The jury sentenced the ex-Balch Springs police officer to 15 years in prison and a $10,000 fine, a sentence that the appeals court upheld Monday.
Former Balch Springs Police Officer Roy Oliver fatally shot Jordan Edwards, 15, after responding to a party in Balch Springs on April 29, 2017.

Roy Oliver will stay behind bars.

The Fifth District Court of Appeals Monday upheld a 2018 Dallas County jury's decision to convict the ex-Balch Springs police officer for the murder of unarmed 15-year-old Jordan Edwards in 2017. The jury sentenced Oliver to 15 years in prison and a $10,000 fine, a sentence that the appeals court upheld Monday.

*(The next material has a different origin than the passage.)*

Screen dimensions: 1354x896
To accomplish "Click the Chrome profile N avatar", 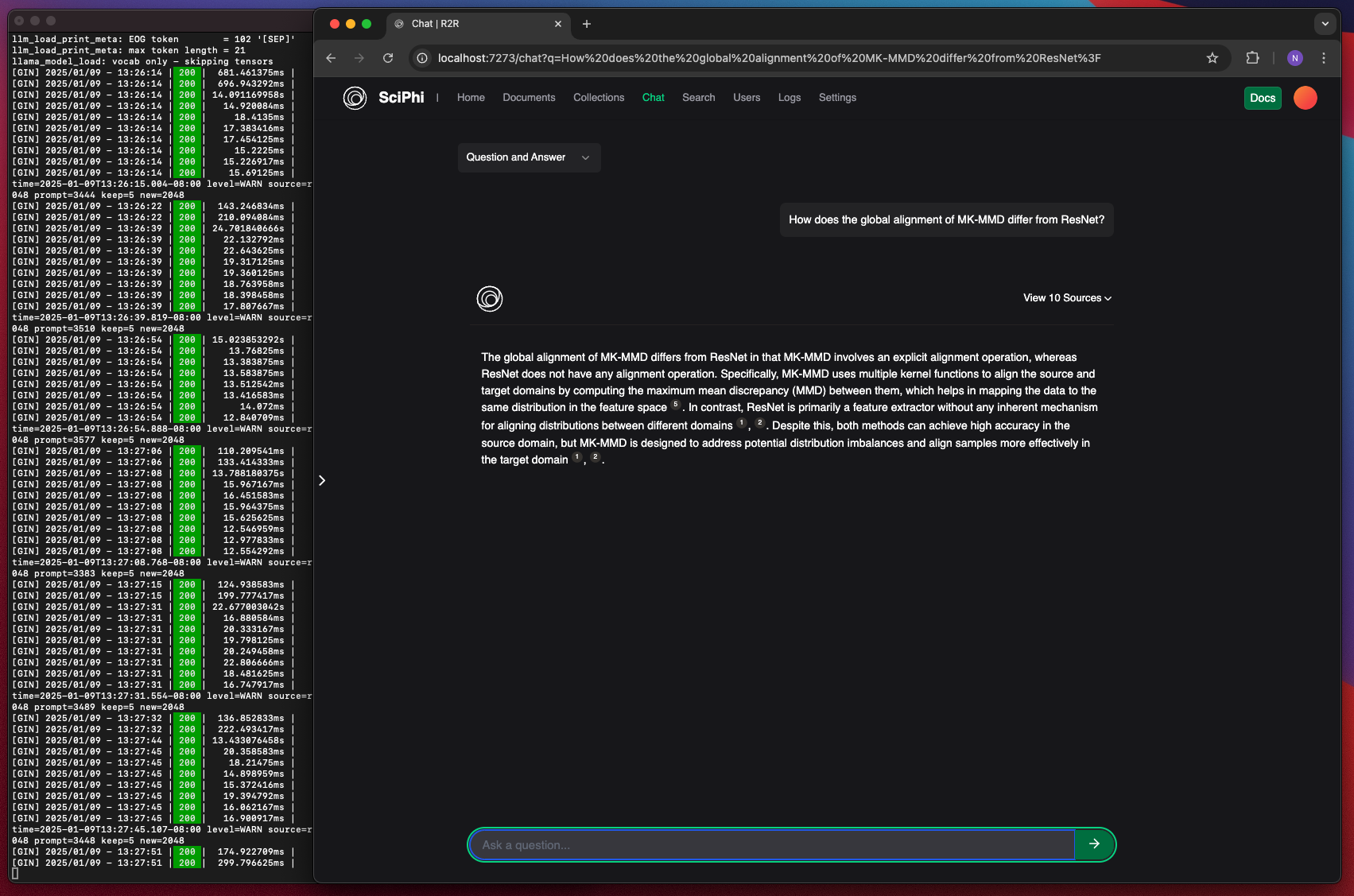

Oliver fatally shot Edwards, 15, after responding to a party in Balch Springs on April 29, 2017. Edwards was in a vehicle that was leaving the party when Oliver fired his AK-15 rifle five times into the car, striking Edwards in the head, according to testimony at trial.

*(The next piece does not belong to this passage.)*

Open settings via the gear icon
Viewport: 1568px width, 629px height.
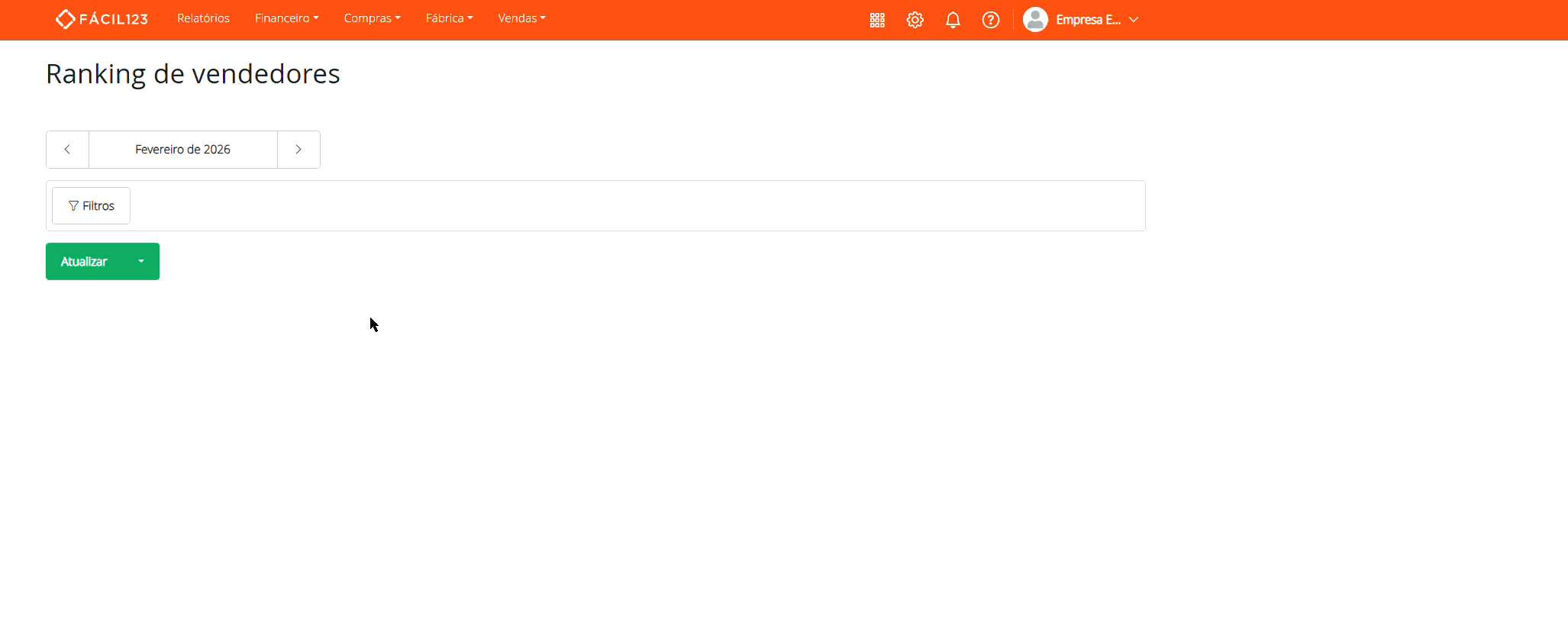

RELATED: Roy Oliver moved to state prison in Huntsville

Oliver testified that he shot at the car because he feared his partner, officer Tyler Gross, was in danger. Body camera footage showed the car was moving away from the officers, and Gross testified that he wasn't in fear for his safety.

In 2018, the jury deliberated for more than five hours before returning a conviction.  It was the first murder conviction of a police officer in Dallas County in more than 40 years.

The basis for much of Oliver's appeal, according to court documents, stemmed from Garrity v. New Jersey, a U.S. Supreme Court case from 1967 that held that law enforcement officers and other public employees have the right to not self-incriminate themselves if those statements would result in the loss of employment. 

RELATED: Community responds to 15-year sentence handed down to cop convicted of murder

The ruling led to the so-called "Garrity warning," which investigators give to suspects in internal and administrative investigations in the same way Miranda rights are read to criminal suspects. 

Oliver's attorneys argued that statements he made on the stand qualified for protection under the Garrity warning. The appeals court ruled that they did not. 

Oliver will be eligible for parole after he has served seven-and-a-half years in prison.